* [Problem details] Without including any pictures, write out all the records word for word.

*** Extracted records Section Begins ***

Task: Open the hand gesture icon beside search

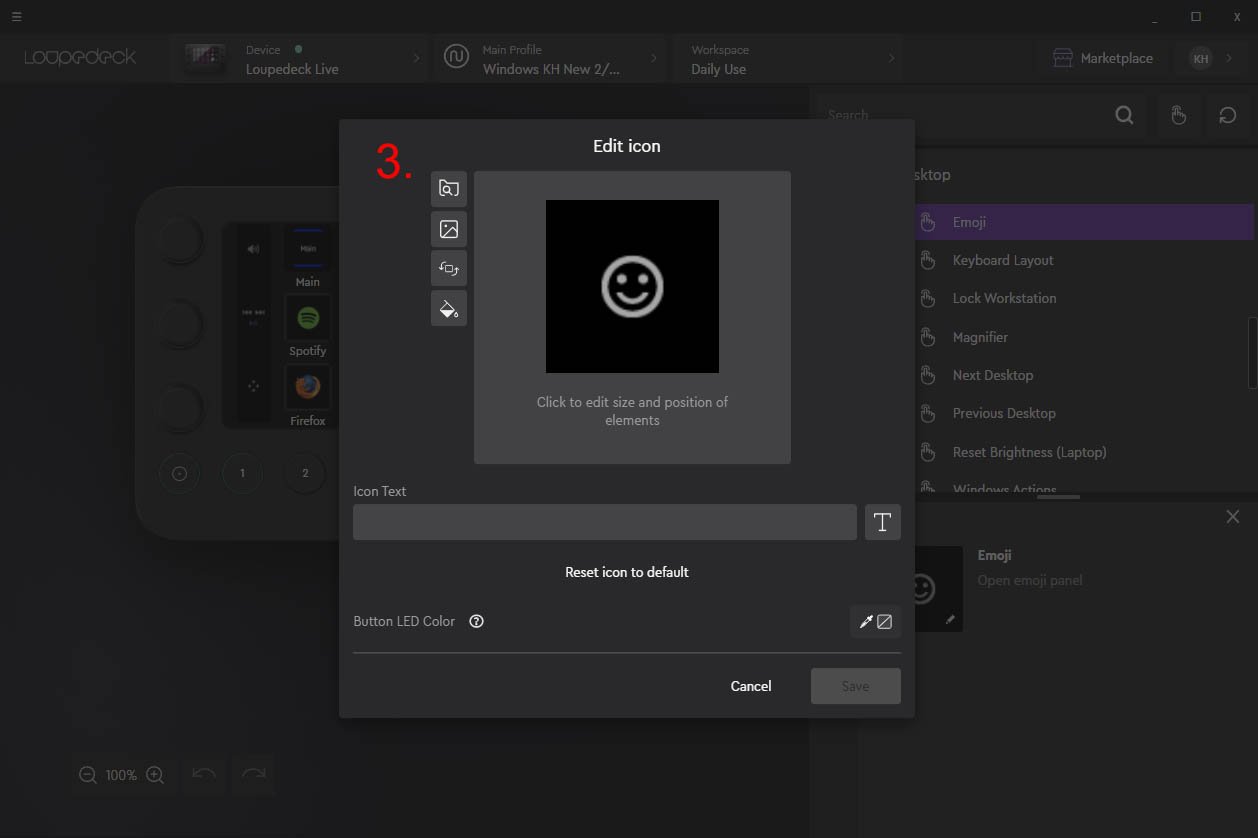Action: (1179, 115)
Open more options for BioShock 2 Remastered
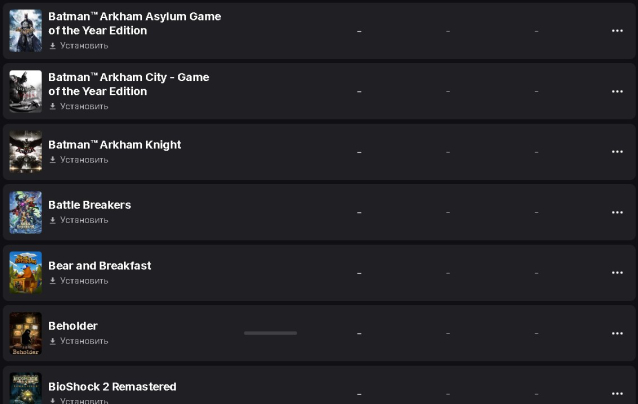The height and width of the screenshot is (404, 638). tap(617, 392)
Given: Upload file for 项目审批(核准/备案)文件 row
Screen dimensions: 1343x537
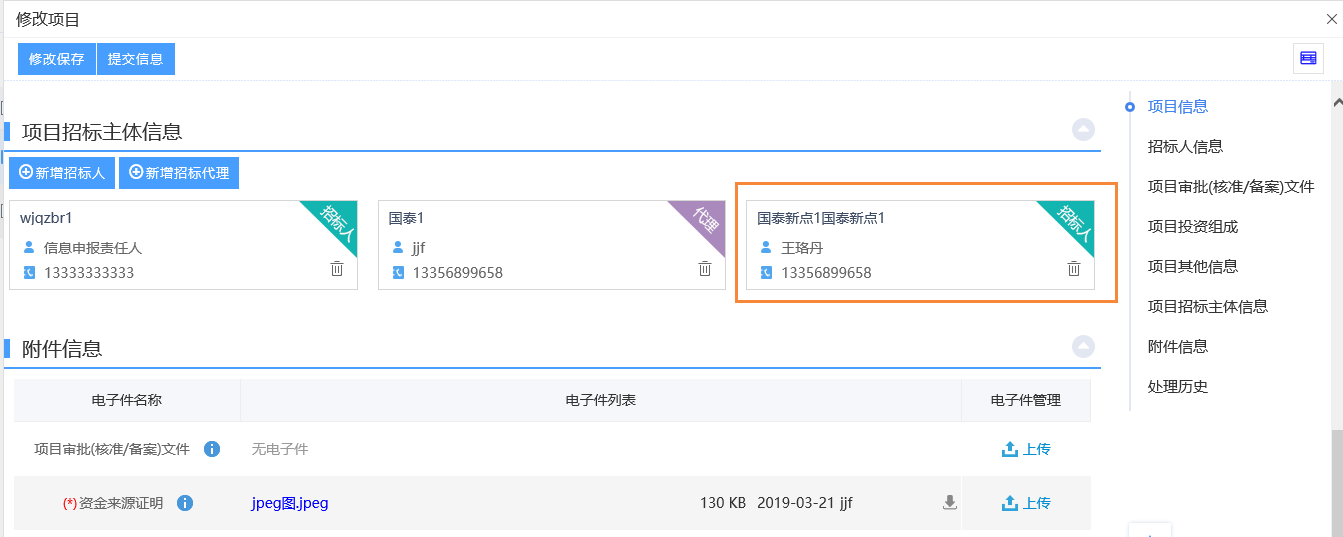Looking at the screenshot, I should [1026, 450].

*** Extracted records Section Ends ***

* [Finished task]
Task: Open the hand gesture icon beside search

Action: (1179, 115)
Open more options for BioShock 2 Remastered
The height and width of the screenshot is (404, 638). tap(617, 392)
Given: Upload file for 项目审批(核准/备案)文件 row
Screen dimensions: 1343x537
Looking at the screenshot, I should [1026, 450].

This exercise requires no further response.